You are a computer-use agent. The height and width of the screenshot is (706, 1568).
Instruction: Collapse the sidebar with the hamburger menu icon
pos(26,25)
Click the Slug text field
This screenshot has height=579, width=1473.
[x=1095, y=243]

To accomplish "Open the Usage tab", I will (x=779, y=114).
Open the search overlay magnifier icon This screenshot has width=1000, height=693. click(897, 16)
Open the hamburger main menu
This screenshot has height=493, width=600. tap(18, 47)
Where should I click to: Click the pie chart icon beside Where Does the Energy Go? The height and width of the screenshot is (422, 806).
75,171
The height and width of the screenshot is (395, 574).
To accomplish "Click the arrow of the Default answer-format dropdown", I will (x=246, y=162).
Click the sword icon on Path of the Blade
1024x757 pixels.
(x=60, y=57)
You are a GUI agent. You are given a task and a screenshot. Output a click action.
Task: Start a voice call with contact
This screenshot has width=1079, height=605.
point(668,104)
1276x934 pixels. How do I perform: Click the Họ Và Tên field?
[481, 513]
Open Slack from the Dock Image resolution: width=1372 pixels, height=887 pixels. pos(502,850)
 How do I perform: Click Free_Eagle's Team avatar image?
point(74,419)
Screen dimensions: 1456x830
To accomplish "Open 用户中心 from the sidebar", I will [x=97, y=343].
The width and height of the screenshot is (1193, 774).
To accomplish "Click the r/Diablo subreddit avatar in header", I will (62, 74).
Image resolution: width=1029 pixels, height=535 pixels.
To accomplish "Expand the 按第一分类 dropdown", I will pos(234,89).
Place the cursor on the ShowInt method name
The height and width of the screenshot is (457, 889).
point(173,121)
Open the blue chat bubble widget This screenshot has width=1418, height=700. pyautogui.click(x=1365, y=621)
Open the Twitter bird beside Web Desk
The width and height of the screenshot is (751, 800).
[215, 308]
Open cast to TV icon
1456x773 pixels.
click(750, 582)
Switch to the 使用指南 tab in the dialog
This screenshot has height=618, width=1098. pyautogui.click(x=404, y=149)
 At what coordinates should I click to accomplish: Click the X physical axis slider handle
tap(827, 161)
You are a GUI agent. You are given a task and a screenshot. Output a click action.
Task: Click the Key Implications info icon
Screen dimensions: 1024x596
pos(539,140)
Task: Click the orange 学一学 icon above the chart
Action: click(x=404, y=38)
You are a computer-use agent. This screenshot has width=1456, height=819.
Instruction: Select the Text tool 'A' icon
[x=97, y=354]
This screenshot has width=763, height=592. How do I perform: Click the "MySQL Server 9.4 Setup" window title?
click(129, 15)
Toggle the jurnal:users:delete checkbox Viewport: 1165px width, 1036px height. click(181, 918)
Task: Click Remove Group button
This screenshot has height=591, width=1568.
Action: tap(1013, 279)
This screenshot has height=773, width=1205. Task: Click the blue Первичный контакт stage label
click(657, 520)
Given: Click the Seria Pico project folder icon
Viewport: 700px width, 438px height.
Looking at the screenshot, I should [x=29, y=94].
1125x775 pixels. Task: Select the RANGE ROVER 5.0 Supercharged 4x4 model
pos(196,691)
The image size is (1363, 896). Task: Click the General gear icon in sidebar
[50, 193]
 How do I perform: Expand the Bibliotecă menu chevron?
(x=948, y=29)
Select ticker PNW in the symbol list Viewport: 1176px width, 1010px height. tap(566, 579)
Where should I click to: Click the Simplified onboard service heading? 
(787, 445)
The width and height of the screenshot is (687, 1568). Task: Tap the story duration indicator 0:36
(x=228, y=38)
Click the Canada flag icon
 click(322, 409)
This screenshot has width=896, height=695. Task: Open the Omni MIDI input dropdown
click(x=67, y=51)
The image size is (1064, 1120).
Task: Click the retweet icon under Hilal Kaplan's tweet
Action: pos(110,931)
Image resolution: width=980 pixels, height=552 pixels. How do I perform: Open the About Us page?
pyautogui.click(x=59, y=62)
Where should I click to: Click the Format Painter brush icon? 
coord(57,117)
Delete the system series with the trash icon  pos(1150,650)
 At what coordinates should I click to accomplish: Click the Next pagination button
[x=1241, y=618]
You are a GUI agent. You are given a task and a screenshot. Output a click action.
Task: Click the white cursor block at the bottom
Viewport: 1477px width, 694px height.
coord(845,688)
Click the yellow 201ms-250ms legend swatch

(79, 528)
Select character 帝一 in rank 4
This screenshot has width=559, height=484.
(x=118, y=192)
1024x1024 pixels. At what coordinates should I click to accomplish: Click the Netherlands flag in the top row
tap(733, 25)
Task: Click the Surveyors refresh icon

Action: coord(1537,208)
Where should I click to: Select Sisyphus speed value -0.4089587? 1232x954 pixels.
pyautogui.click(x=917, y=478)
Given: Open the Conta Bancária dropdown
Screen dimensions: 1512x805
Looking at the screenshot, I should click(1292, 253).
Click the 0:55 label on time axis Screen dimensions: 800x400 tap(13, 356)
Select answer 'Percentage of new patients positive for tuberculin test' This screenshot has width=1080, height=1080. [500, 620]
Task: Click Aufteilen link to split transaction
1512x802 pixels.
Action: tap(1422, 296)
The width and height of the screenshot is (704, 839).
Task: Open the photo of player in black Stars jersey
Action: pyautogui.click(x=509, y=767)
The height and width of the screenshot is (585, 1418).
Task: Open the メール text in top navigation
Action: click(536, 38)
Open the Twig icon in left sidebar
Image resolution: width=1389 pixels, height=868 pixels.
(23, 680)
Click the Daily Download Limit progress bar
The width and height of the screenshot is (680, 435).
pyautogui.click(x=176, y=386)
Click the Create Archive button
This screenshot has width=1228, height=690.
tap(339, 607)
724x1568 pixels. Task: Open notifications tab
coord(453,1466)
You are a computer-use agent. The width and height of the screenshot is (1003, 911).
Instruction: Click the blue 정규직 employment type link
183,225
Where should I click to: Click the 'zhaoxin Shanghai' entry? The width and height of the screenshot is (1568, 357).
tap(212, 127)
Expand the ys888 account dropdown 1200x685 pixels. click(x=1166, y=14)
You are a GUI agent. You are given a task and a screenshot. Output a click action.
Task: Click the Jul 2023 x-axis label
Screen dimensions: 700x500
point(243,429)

____________

● PROBLEM TO WORK ON: The range begins at the line containing "Click the Create Archive button" and ends at the last line of the entries; reproduce it exactly.

● SOLUTION TO THE PROBLEM:
Click the Create Archive button
This screenshot has width=1228, height=690.
tap(339, 607)
724x1568 pixels. Task: Open notifications tab
coord(453,1466)
You are a computer-use agent. The width and height of the screenshot is (1003, 911).
Instruction: Click the blue 정규직 employment type link
183,225
Where should I click to: Click the 'zhaoxin Shanghai' entry? The width and height of the screenshot is (1568, 357).
tap(212, 127)
Expand the ys888 account dropdown 1200x685 pixels. click(x=1166, y=14)
You are a GUI agent. You are given a task and a screenshot. Output a click action.
Task: Click the Jul 2023 x-axis label
Screen dimensions: 700x500
point(243,429)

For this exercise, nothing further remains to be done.